To answer the question of whether the judgment meets the muster of the law – the simple answer is yes. However, the judgment has created and set a dangerous precedence which has the potential of frustrating future commissions or even courts of law, as people will opt for direct arrest over cooperation.
Interestingly, Rule 29 of the Constitutional Court Rules, read together with Rule 42 of the Uniform Rules of Court, allows for rescission of this judgment. But whether former president Zuma would be successful in this regard is unclear, and based on the conduct of the Constitutional Court in the matter of his sentencing, probably unlikely. The effect of the recession is that the arrest would be stayed (halted) until such a time the courts can ascertain that the judgment is fair and just, and thus, should not be rescinded.
WHAT IS THE POSSIBILITY OF JUSTICE FOR ZUMA?
Former president Zuma has approached the High Court in Pietermaritzburg for a Rule 29 application. The court will likely dismiss his application on grounds of its lack of jurisdiction, following which he will approach the full bench of the same court, which will likely give him the same outcome.
He will likely then approach the Supreme Court of Appeals, where he will likely get the same outcome, and ultimately, approach the Constitutional Court. And so, it is clear that the Constitutional Court has placed the former president in an almost impossible situation in so far as his option to challenge it. That this is morally questionable is undebatable.

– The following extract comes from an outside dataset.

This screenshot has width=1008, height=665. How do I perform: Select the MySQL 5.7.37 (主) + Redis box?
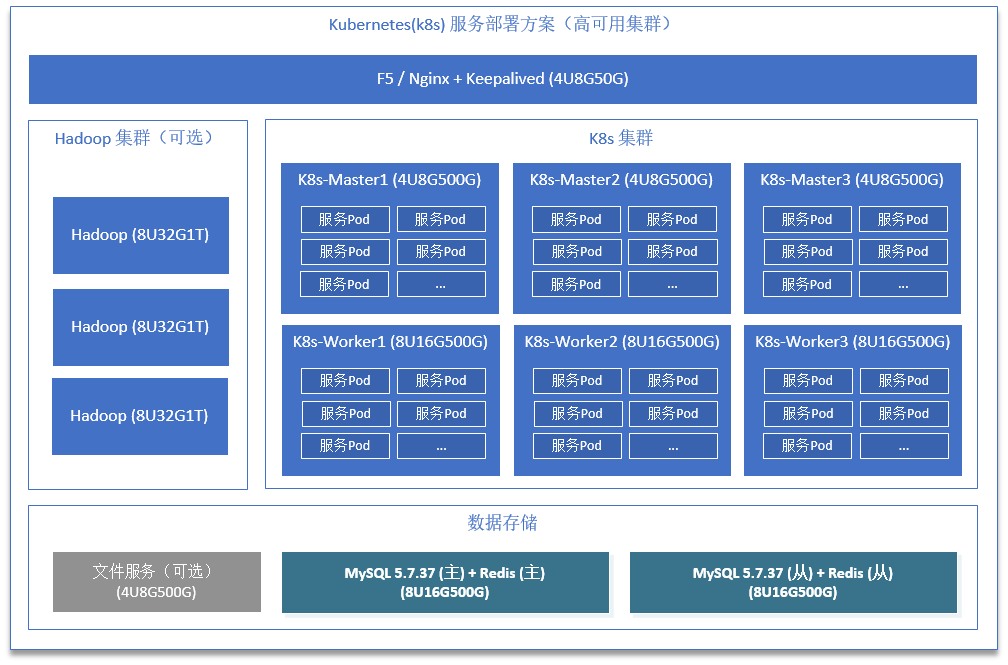[445, 582]
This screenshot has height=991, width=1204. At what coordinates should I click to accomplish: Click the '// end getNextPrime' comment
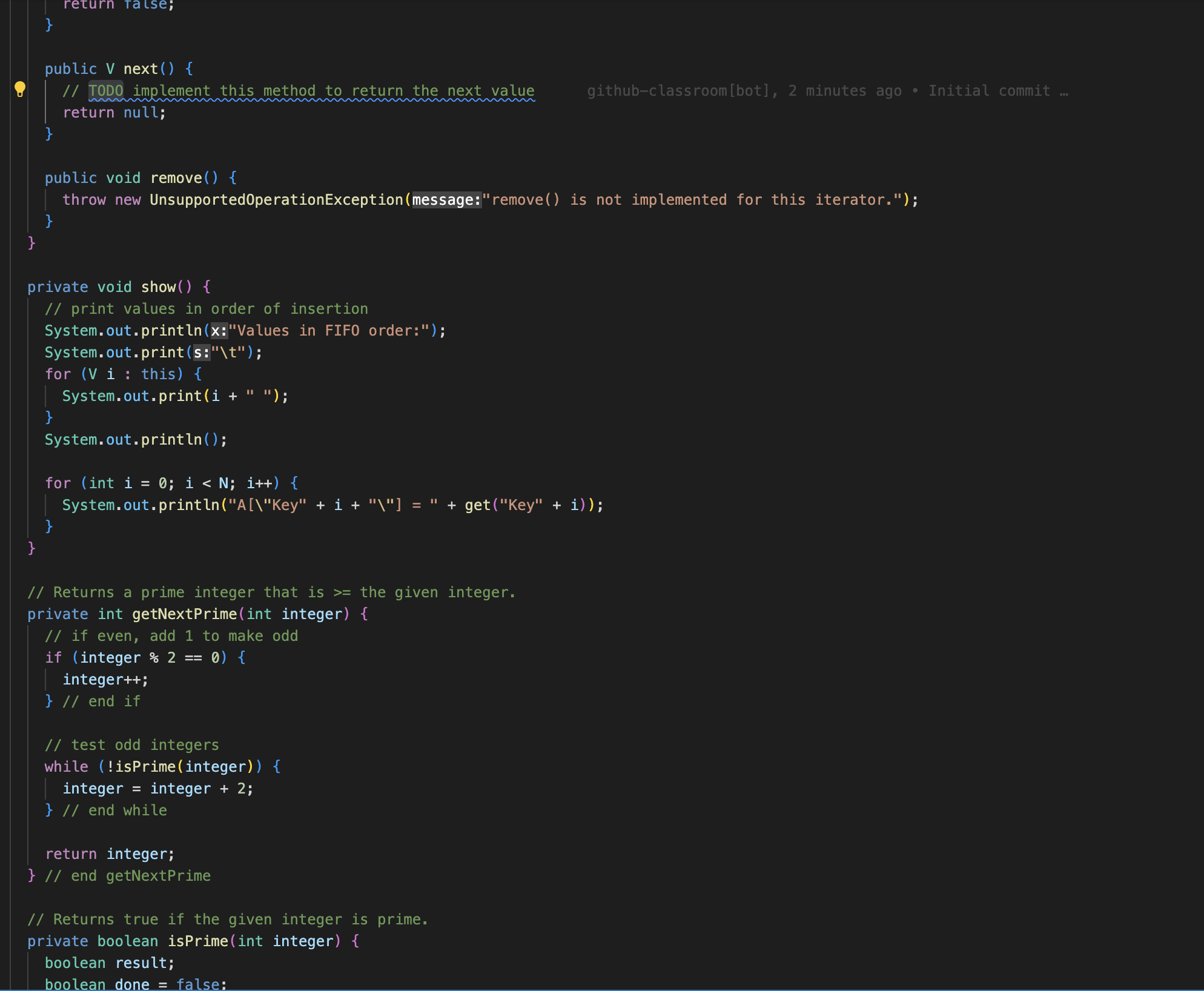(128, 876)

THE POLITICAL IMPLICATIONS OF THE JUDGMENT
The implications of the Constitutional Court judgment are not only legal but also political, for the country and the African National Congress. For the country, the judgment demonstrates a systematic erosion of criticism of the Constitutional Court. The minority judgment of Theron J begs us to question whether the harsh sentence imposed on the former president was not the result of his open and public criticism of the judicial system.
If this is the case, then what is being communicated is that criticism of the judicial system can be met with punitive measures – a highly unconstitutional and undemocratic practice. The strength of any constitutional democracy lies in the ability of ordinary people to criticise even the very institutions of democracy that anchor society.
For former president Zuma to be punished for this is reflective of a somewhat authoritarian tendency that needs to be arrested in its infancy before it becomes normative, and thus, annihilates the democracy for which many died for.
For the African National Congress, the implications are just as potentially catastrophic. The last time a democratically-elected president of the organisation left office without any acrimony was in 1999 with the departure of the late president Nelson Mandela. Since then, we have had two presidents removed from office before the end of their terms of office.
In the case of former president Zuma, a slew of criminal charges have followed him – none of which have been successfully tested in a court of law, but which, nonetheless, have cemented a narrative that he is corrupt and more troublesome, a constitutional delinquent. Parameters are being set for a future reality in which presidents of the ANC will not want to leave office, for it is clear that to lead South Africa is akin to sitting on the back of a lion and holding on tightly as it thrashes about.
The only way to survive under these circumstances is to continue to hold on for dear life, for if one dismounts the lion, they are bound to be eaten alive. This does not bode well for the future of our country and of the movement. The ANC needs to have an urgent conversation about the catastrophic dangers of this tendency because if we do not, soon enough, there will be no organisation to be part of and to lead. And this starts with questioning the law that governs our existence and that of the country, for in the words of St Augustine: “An unjust law is no law at all”.
* Masina is the ANC Ekurhuleni Regional Chairperson.
** The views expressed here are not necessarily those of IOL.